**Study text**
Content starts
POSSIBLE CONSEQUENCES FOR
THE BALKANS AND ELSEWHERE
If Kosovo was granted conditional and later full independence along the lines suggested
by the Commission, my honest best guess is that we would risk seeing one of more of the
o The new government in Belgrade would face destabilising internal opposition at a
moment when it needs the opposite; Milosevic and his SPS, JUL and other nationalists
together with many in the security, police and military would think of getting rid of
Kostunica should he accept the Commission's proposal and the "negotiation"
procedure toward its realisation (which I do not believe he would). Alternatively,
Kostunica would have to take political and possibly military action to make the FRY side's
views heard. (The situation is already bad enough at the time of writing in Southern
Serbia where KFOR mysteriously has not prevented new violence from erupting at this
delicate moment of president Kostunica's leadership).
o It would be an almost 100% ethnically uniform Kosova. Some 100.000 Serbs, Roma, Jews
and others - plus quite a few Albanians who feel threatened by the present leadership -
would flee, most to Serbia, adding to the already 700,000 - 800,000 refugees that the
international community still pays very little attention to. This together with the effect
of forced economic reforms in Serbia could create a social explosion.
o Serbs in Republika Srpska would probably say goodbye to Dayton-Bosnia and join
Serbia. They, as well as the Serbs from Croatia, should be granted conditional
independence if we adhere to the Commission's principles. So should the Croats with their
statelet Herceg-Bosna in Bosnia.
o Macedonia might fall apart. It is not that repression there is anywhere near what it
was in Kosovo. But the 25-40 per cent of the people who are Albanians feel grossly
mistreated and may legitimately ask: if the Kosovo-Albanians, why not us? They too want
more unification of the Albanian nation.
o If applied outside former Yugoslavia, the Palestinians, the Kurds, the Basques, the
Chechens, the Abkhazis, the people of Eastern Timor and dozens of other repressed peoples
will understand the message: forget about non-violence, people-based struggle, diplomacy
and decency, nobody will support that (Rugova's case); ally instead with murky forces and
get an army, get NATO to help you to take over the place and drive "the others"
out, then you'll be rewarded with independence! Since the Commission distances itself only
from Serb violence and not from hard-line Albanian violence, from the West's diplomatic
mismanagement or from the ensuring NATO violence this is not the caricature it may sound
The conclusion of this analysis is NOT that Kosovo cannot or should not be independent.
It may actually be the best solution for everybody in the long run. But this Commission
rather tells us how it should not be achieved than how it could have been achieved or how
it might be possible at some point in the future.
And that is if we talk about direct repression and violence against minorities. What
about structural or system-based violence? What about the gross economic human rights
violations that are part and parcel of the globalisation of market capitalism? - the
hundreds of millions who have no basic human need satisfaction, no access to water, food,
clothes, shelter, medicine, schools, social security, employment, because global
capitalism is based on and promotes ever more unequal structures?
Could it not be argued that those who are responsible for that global economic
"apartheid" have also lost, like Milosevic and even a democratic government, the
right to administer the world's economic territory and exercise power over the millions of
their victims? And that there is a fundamental connection between direct and structural
violence in the conflicts in former Yugoslavia as well as elsewhere?
All it takes to see that is, perhaps, a change of heart? And
in the Western political and intellectual circles, too.
Content ends
**Data listing**
Content starts
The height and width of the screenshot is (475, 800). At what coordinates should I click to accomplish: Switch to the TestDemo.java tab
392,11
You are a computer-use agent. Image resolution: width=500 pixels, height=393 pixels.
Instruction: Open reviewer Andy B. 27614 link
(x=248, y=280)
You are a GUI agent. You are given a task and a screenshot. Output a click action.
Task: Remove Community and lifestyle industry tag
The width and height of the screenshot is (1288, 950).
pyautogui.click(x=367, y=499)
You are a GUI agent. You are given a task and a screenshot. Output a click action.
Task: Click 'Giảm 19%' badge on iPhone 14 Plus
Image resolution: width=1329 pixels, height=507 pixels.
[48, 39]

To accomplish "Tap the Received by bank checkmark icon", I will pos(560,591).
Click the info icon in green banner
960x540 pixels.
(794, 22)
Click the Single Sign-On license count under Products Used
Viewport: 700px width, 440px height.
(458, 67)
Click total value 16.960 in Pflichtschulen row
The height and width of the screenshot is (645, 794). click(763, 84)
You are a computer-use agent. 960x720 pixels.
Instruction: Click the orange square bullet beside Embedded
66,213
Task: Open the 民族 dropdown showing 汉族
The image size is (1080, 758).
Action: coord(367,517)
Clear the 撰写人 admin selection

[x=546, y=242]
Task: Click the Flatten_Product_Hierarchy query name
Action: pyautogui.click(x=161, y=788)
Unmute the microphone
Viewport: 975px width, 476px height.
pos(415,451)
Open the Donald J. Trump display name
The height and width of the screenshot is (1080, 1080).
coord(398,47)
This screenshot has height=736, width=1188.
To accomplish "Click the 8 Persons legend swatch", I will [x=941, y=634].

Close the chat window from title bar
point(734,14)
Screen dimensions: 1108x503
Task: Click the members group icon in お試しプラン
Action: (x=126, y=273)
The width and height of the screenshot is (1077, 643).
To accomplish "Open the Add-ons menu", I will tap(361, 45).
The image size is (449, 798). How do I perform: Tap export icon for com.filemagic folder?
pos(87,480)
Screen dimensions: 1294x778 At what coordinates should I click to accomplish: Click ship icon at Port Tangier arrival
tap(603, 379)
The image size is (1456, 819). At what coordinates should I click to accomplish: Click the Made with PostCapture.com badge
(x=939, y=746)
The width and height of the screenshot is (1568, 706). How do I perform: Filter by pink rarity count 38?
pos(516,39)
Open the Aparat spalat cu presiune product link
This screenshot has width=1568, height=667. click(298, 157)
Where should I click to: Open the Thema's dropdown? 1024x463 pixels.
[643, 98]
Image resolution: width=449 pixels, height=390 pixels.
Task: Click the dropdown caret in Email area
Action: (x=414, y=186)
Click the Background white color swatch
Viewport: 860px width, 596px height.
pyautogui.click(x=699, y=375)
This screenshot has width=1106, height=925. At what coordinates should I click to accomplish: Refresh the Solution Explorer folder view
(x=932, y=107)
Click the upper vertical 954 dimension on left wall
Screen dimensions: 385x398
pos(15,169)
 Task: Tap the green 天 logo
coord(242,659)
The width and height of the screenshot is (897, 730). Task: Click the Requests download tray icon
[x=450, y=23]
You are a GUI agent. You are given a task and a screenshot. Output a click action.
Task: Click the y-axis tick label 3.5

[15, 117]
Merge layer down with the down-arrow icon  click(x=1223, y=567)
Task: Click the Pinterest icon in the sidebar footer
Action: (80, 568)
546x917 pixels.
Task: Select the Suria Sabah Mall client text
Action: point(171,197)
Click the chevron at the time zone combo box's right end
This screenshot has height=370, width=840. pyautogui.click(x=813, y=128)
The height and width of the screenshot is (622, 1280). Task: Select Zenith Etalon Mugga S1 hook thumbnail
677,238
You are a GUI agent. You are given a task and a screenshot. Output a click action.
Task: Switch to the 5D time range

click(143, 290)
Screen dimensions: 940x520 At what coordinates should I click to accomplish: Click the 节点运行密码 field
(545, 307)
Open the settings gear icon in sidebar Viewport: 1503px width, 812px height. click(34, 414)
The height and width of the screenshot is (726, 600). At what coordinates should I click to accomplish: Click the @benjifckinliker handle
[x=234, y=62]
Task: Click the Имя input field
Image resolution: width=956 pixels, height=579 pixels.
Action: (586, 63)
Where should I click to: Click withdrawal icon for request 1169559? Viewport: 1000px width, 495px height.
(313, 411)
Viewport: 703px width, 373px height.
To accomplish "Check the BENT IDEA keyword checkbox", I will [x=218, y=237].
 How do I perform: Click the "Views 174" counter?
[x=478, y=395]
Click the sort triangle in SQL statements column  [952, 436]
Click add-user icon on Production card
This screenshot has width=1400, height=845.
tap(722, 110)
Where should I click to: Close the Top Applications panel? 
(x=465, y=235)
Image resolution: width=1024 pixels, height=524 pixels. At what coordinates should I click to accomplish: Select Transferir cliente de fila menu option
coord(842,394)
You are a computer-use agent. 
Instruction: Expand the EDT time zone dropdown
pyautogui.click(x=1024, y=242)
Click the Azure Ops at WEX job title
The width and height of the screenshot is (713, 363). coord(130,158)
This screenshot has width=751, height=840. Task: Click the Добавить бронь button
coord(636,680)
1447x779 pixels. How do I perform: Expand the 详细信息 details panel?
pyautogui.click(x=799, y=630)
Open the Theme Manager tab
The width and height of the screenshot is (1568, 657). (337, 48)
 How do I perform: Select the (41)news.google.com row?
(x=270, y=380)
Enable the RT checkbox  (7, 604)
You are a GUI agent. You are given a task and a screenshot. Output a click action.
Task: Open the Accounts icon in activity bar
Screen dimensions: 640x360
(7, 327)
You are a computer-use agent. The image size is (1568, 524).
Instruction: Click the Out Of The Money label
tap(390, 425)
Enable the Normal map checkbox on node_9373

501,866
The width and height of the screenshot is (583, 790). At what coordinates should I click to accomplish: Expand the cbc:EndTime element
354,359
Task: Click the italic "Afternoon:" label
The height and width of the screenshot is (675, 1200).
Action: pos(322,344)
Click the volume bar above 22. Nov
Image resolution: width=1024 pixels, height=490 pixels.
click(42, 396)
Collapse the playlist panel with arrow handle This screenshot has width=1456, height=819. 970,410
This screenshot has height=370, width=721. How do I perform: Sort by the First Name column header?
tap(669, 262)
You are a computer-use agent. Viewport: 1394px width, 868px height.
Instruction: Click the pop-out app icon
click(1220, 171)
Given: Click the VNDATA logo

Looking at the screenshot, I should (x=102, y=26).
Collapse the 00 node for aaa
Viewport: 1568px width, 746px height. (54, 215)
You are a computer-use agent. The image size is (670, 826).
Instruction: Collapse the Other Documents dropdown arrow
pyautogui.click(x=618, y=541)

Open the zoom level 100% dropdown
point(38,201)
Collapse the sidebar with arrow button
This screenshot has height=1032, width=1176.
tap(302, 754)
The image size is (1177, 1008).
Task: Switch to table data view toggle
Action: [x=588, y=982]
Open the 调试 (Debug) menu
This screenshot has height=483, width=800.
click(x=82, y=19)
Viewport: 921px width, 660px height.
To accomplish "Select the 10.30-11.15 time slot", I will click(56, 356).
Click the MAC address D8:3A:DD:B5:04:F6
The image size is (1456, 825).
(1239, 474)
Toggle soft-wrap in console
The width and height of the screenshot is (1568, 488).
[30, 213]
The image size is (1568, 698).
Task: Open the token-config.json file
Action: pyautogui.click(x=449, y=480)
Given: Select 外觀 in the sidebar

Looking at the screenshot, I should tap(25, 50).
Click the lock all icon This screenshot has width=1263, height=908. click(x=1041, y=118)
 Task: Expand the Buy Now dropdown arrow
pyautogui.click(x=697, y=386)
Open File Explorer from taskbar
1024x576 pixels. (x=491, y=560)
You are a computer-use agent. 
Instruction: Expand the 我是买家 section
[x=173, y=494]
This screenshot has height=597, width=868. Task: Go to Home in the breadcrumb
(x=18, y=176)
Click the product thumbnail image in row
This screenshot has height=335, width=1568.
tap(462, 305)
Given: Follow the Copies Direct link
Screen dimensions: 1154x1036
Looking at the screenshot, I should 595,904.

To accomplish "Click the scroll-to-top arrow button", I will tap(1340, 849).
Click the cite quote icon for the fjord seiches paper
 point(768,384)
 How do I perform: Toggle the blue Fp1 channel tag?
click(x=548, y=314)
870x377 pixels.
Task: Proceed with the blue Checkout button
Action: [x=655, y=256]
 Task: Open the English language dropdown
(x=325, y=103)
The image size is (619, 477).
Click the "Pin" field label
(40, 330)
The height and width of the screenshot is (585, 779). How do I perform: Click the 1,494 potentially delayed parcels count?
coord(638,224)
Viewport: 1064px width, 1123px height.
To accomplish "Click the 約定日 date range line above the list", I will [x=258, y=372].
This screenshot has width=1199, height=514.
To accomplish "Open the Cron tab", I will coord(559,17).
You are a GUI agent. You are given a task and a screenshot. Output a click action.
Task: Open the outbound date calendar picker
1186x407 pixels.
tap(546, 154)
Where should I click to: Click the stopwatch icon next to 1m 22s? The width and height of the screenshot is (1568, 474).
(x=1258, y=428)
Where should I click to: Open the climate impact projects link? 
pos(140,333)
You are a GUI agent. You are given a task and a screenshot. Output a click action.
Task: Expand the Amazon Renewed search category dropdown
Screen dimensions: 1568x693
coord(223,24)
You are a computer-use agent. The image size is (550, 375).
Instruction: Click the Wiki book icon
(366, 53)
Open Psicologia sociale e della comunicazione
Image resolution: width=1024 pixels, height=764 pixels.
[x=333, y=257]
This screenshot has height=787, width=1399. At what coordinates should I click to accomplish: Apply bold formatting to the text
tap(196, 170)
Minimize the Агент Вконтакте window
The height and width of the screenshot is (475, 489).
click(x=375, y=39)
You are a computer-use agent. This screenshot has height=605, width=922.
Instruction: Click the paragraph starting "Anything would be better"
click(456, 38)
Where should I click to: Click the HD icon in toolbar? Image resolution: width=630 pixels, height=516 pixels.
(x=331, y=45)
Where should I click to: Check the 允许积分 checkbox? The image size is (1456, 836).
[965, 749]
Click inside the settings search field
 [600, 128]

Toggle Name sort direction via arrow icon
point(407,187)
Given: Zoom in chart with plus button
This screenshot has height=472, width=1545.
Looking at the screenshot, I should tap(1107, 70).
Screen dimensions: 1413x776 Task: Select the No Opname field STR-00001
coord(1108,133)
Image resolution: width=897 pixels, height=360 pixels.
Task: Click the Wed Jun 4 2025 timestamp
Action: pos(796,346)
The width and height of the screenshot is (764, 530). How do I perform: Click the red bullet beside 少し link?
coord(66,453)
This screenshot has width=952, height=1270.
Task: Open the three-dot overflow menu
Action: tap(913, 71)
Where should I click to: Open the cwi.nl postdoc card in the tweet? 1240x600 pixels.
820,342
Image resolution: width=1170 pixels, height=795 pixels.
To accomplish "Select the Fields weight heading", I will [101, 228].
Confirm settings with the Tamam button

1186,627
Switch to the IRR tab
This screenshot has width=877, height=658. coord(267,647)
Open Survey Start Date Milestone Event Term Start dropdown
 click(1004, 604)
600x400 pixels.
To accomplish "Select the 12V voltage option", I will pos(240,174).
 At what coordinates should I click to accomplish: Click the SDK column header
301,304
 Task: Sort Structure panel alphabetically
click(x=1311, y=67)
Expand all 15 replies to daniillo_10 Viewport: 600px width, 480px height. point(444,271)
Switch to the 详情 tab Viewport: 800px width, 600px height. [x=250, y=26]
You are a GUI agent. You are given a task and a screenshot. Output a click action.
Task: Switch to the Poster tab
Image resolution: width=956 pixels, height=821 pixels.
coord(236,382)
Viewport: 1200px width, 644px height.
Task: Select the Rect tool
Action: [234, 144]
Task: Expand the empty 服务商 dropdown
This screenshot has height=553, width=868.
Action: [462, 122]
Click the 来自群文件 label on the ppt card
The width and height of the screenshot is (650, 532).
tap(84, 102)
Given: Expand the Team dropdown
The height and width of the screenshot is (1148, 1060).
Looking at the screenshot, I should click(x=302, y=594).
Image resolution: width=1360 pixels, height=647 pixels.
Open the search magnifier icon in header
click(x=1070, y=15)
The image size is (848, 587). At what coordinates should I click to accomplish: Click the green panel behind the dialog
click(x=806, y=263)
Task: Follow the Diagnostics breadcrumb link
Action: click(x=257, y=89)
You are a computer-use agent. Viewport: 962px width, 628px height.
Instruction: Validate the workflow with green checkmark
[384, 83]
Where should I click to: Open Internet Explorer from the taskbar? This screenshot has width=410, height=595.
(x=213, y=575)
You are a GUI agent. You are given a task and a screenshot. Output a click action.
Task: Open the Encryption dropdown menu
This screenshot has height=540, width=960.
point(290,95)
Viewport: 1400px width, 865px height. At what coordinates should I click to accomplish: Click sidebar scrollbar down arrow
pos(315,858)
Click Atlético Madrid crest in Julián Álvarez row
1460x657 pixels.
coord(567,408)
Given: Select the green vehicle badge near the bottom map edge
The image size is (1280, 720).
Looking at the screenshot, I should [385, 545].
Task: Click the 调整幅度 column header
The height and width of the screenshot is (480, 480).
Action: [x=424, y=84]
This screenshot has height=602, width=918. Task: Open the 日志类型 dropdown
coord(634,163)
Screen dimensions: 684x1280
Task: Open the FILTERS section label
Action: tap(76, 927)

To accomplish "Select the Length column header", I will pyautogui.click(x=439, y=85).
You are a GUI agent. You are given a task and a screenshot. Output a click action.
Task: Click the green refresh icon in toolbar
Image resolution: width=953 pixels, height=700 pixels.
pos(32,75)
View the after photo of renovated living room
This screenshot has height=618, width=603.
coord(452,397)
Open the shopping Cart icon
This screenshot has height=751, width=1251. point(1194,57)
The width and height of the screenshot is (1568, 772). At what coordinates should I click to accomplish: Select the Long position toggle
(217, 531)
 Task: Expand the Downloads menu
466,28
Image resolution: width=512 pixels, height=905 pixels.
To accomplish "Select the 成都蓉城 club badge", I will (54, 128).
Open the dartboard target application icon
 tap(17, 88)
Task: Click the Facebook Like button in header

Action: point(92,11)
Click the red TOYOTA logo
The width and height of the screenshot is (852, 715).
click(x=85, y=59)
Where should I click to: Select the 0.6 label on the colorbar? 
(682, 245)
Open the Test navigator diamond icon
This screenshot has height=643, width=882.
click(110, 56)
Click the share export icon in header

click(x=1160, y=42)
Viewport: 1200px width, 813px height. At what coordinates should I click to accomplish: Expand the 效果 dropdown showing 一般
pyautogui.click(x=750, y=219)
Content ends
**Your objective**
Reproduce the passage of the text on Kosovo's independence between "procedure toward its" and "a social explosion.", inclusive.

**Solution for this problem**
procedure toward its realisation (which I do not believe he would). Alternatively,
Kostunica would have to take political and possibly military action to make the FRY side's
views heard. (The situation is already bad enough at the time of writing in Southern
Serbia where KFOR mysteriously has not prevented new violence from erupting at this
delicate moment of president Kostunica's leadership).
o It would be an almost 100% ethnically uniform Kosova. Some 100.000 Serbs, Roma, Jews
and others - plus quite a few Albanians who feel threatened by the present leadership -
would flee, most to Serbia, adding to the already 700,000 - 800,000 refugees that the
international community still pays very little attention to. This together with the effect
of forced economic reforms in Serbia could create a social explosion.